Aku hanya diam mengutuk diriku sendiri. Nafsuku selalu lebih kuat dari pada pikiranku. Tubuh ini selalu mengkhianatiku.
Dan shit, dia meninggalkan kiss mark di mana-mana. Aku menatap nanar pantulan diriku di cermin.
"Kau menyukai tanda itu?"
Aku terkesiap dan langsung menutupi tubuhku dengan jubah tidur. Apa dia hantu?! Selalu saja muncul tiba-tiba begitu.
"Untuk apa kau menutupi tubuhmu? Aku sudah sering melihatmu telanjang jadi kau tidak perlu malu. Lagi pula kau seksi kok ditambah lagi dengan jejak yang kutinggalkan."
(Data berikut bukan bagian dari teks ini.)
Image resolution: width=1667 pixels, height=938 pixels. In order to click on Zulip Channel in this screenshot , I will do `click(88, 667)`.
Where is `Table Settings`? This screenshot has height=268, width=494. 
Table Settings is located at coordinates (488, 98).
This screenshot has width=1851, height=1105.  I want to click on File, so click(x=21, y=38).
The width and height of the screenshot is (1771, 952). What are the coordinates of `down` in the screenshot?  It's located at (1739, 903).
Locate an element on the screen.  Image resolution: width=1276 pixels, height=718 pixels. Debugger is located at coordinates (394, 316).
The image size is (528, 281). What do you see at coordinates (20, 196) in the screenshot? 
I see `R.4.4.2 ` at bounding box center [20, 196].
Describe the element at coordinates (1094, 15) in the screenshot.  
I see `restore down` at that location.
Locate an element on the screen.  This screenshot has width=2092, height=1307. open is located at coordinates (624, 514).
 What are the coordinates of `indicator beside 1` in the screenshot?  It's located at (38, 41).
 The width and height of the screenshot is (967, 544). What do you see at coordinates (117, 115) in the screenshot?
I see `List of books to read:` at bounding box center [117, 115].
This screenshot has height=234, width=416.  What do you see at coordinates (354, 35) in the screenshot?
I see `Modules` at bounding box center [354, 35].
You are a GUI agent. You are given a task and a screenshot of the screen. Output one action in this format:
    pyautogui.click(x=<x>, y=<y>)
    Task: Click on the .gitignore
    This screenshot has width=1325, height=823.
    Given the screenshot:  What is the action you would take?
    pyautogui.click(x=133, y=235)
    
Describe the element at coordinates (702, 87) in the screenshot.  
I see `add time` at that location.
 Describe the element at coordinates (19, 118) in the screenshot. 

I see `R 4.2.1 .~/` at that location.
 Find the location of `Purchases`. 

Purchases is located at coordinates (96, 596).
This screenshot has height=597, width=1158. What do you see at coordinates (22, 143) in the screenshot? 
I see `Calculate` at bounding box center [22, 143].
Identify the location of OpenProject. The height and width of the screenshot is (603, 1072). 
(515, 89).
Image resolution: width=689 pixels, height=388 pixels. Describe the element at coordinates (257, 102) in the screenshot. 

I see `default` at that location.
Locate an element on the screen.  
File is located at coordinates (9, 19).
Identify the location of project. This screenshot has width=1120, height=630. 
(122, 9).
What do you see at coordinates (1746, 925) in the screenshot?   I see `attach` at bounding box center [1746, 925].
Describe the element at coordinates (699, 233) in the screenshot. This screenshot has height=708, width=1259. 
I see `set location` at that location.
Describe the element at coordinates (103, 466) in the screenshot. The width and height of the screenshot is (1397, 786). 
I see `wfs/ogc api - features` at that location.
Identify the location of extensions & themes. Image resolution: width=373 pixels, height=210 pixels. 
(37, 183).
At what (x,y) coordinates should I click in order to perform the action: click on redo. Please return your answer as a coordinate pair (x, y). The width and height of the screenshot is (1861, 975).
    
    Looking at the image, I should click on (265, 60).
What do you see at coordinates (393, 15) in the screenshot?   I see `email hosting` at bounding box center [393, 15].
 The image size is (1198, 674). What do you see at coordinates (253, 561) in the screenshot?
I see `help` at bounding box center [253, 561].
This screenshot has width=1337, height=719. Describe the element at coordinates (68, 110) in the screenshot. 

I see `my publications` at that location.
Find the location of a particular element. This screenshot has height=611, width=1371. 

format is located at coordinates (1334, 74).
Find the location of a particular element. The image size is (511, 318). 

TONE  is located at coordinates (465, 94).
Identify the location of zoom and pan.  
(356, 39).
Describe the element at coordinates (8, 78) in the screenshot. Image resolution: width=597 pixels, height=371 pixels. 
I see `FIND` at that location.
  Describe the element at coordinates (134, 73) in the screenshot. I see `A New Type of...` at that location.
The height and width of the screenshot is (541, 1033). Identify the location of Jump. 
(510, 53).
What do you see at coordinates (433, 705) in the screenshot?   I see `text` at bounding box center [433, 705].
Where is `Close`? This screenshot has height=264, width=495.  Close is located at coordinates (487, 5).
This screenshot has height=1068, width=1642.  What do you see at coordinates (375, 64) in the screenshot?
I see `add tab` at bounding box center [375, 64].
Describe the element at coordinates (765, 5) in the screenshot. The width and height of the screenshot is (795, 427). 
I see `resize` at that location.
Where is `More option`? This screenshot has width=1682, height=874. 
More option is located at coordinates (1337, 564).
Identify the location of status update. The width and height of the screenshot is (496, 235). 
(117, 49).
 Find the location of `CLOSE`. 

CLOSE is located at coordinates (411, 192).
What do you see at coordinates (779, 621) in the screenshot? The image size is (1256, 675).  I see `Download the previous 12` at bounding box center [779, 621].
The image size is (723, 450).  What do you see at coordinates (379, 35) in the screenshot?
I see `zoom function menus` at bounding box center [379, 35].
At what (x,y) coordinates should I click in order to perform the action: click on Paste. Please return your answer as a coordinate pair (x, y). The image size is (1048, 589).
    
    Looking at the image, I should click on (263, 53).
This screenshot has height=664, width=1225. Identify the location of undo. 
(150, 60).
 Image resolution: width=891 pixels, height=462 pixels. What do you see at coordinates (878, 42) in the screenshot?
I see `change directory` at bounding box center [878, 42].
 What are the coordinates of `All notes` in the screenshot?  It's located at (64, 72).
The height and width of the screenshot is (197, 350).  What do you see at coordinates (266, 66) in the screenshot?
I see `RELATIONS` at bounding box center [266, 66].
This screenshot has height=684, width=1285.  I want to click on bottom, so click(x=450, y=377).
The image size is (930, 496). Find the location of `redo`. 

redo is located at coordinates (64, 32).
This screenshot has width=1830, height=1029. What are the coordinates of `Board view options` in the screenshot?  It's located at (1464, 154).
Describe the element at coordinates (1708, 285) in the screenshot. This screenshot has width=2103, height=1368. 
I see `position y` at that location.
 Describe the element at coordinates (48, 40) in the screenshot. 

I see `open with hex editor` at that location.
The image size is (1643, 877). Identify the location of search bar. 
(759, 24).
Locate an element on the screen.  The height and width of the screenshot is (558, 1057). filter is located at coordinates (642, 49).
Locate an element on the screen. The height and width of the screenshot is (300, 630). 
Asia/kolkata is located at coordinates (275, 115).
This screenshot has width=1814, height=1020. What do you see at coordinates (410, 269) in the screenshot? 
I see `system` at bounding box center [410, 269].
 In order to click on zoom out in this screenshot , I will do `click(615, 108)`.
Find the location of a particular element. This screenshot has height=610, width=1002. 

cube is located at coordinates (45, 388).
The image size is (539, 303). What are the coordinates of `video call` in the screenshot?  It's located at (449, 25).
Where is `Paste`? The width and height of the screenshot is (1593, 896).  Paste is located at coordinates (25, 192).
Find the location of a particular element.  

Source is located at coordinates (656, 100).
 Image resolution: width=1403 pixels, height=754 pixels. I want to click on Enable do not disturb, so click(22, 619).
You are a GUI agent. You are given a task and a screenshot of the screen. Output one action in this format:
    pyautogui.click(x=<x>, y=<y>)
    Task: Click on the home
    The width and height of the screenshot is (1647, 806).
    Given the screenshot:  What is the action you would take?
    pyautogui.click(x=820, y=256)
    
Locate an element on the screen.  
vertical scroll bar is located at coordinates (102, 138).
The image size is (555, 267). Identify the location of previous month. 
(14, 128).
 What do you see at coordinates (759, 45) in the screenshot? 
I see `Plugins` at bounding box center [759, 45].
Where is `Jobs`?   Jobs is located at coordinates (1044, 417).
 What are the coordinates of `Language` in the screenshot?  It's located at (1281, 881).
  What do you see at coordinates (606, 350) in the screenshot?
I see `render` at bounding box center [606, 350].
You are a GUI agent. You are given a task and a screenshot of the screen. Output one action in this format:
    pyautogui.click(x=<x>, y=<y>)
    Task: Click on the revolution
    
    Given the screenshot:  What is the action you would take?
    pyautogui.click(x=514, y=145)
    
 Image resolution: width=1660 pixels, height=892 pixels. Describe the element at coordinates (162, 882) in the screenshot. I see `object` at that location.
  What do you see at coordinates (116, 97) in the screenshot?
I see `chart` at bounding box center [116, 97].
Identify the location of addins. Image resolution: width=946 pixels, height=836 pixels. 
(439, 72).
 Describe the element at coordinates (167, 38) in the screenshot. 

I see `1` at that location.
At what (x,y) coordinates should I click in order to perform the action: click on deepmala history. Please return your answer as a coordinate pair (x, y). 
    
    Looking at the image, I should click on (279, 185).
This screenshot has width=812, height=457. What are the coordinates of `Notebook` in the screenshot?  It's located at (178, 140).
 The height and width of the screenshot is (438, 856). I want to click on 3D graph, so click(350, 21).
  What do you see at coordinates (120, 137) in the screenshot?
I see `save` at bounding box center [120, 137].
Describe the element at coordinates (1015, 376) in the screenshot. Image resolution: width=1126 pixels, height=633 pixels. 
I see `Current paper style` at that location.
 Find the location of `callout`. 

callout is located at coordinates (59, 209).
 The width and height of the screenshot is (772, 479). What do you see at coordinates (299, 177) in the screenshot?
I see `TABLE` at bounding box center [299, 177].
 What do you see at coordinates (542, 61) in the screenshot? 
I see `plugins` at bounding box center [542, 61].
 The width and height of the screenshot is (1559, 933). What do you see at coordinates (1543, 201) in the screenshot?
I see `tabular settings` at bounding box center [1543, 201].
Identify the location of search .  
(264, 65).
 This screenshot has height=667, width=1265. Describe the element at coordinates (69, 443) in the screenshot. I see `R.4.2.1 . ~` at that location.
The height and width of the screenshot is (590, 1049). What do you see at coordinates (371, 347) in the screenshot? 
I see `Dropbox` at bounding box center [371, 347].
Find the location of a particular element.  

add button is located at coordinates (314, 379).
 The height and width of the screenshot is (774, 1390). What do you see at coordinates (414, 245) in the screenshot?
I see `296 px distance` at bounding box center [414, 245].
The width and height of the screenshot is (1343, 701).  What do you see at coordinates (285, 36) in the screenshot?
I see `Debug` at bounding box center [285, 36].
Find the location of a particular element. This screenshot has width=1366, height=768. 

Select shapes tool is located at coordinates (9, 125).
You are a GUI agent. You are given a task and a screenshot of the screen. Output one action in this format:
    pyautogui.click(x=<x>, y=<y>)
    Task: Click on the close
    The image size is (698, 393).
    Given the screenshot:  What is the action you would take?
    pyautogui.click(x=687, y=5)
Aku melototinya. Semua tanda yang ia berikan terutama di leher sulit untuk ditutupi kecuali aku memakai syal.
"Kau pria menyebalkan!" teriakku.
"Menyebalkan tapi kau menikmatinya bukan?" godanya.
Berada di dekatnya membuatku darah tinggi dan bisa-bisa aku struk karenanya. Sabar Luna, sabar.
"Hah sudahlah!" aku menghentakkan kakiku jengkel lalu bergerak ke kamar mandi.
"Kau tidak ingin mandi bersamaku?!!" serunya ketika aku baru menutup pintu kamar mandi.
Dasar otak mesum!
"Tidak! Kau mandi saja sama anjing laut!" teriakku kesal lalu membenamkan tubuhku di bathtub.